Timothy Leland '56
Class of
1956
Year
2016
In the spring of 1969, Tim Leland left Boston with his pregnant wife on a year-long sabbatical from the Boston Globe. Tim’s mission during that sabbatical was to study best practices on newspapers abroad and widen his professional horizons. One year later, he returned with his wife and their first child, a six-month-old baby boy named Sasha, (who would graduate from Nobles 18 years later in the class of 1988.) He also returned with the germ of an idea – one that was to greatly enhance the reputation of the Boston Globe and make a significant contribution to American journalism.
Tim’s proposal – which he made to the editor of the Globe, the late Tom Winship – was to launch a full-time, multi-member team of investigative reporters modeled after a unit he’d studied while working at the London Sunday Times. Not everyone thought it was a good idea at the time – including Ben Bradlee, the legendary editor of the Washington Post, a close friend of Mr. Winship’s, who warned that it would be an expensive venture, not worth the investment of time and money.

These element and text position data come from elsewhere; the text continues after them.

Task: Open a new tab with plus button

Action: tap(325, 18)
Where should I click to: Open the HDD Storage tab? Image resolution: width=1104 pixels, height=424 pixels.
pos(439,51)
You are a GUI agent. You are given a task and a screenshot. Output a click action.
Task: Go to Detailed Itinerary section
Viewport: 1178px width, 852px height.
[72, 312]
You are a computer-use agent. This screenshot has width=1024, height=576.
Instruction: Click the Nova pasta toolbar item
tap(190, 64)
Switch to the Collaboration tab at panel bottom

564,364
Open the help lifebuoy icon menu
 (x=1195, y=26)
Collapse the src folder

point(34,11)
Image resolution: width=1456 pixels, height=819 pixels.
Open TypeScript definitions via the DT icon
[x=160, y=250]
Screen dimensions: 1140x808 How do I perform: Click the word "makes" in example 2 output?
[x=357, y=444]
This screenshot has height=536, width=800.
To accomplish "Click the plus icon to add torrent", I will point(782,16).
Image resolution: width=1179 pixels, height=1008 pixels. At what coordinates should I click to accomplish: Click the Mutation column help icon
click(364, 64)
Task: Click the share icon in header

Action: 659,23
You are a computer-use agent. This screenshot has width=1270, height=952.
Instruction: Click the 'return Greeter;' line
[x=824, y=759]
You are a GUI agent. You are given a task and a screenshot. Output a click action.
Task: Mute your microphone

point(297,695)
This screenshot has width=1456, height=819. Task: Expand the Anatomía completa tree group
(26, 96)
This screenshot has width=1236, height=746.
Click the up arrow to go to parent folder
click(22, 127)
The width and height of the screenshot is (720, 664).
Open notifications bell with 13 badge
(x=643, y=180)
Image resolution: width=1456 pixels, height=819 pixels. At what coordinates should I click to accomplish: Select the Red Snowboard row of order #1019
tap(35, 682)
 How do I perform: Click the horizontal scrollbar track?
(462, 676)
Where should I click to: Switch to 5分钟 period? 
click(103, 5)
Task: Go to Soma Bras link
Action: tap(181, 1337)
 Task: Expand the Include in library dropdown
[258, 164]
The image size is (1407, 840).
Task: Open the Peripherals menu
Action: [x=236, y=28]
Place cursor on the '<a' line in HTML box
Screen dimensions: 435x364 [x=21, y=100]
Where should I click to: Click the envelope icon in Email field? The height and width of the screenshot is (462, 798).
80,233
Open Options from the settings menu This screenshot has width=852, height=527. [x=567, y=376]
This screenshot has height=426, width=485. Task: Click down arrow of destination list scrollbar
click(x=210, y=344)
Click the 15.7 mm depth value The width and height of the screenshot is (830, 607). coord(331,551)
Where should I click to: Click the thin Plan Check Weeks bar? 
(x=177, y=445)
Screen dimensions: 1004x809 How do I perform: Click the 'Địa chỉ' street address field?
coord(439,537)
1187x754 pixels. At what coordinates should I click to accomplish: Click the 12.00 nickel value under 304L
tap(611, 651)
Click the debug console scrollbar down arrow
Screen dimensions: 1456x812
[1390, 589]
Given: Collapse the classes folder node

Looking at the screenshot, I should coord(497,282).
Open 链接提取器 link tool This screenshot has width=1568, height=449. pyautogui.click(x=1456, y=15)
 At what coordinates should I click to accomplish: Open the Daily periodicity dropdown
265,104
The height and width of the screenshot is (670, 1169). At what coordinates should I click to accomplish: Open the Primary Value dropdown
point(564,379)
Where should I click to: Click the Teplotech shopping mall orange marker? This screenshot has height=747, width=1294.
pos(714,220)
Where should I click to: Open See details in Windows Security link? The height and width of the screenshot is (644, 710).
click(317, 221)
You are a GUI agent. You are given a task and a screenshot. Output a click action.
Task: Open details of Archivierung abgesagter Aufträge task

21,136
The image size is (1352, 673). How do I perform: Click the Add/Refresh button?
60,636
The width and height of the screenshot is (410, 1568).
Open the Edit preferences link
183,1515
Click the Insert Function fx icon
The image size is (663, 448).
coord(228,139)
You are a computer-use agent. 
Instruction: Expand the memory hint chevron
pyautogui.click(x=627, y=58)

Tim was convinced otherwise, however, and eventually he persuaded the Globe editor to let him give it a try. On Sept. 27 1970, the “Spotlight Team” – as he named it – was launched, with Tim as its leader.
Two years later his confidence paid off. He and the three other members of the Spotlight Team were awarded a Pulitzer Prize, journalism’s highest honor, for a series of reports into municipal corruption in Somerville.
Despite the early skepticism, the Spotlight Team celebrated its 45th anniversary in 2015, making it the longest-running fulltime investigative team in the United States. In early 2016, the Globe announced that it was creating a “Spotlight Investigative Fellowship” worth $100,000 to support the work of investigative journalists in the U.S.
A cum laude graduate of Harvard and the Columbia Graduate School of Journalism, Tim began his career in journalism at the Boston Herald before being recruited by the Globe as the paper’s science editor. In that capacity he covered the first manned space shots at Cape Canaveral, writing front-page news accounts of those historic events. Turning to politics, he served as the Globe’s State House bureau chief, winning an award from the American Political Science Association before the sabbatical that led to his work on the Spotlight Team. Eventually, Tim became managing editor of the Sunday Globe, then managing editor of the daily Globe and, finally, assistant to the publisher and a vice president of the company.
After his retirement in 1998, Tim focused on his longstanding service as a board member of the Boys and Girls Clubs of Boston and helped administer a family foundation set up by the late William O. Taylor, publisher of the Globe. He still finds time to tutor and mentor prison inmates – something he began doing while he was a top executive at the Globe.
In recognition of his extraordinary career as an advocate for the people of Boston and his personal impact on the legacy of investigative journalism, the Graduates Association is proud to honor Tim Leland ’56 as the 2016 Distinguished Graduate of Noble and Greenough School.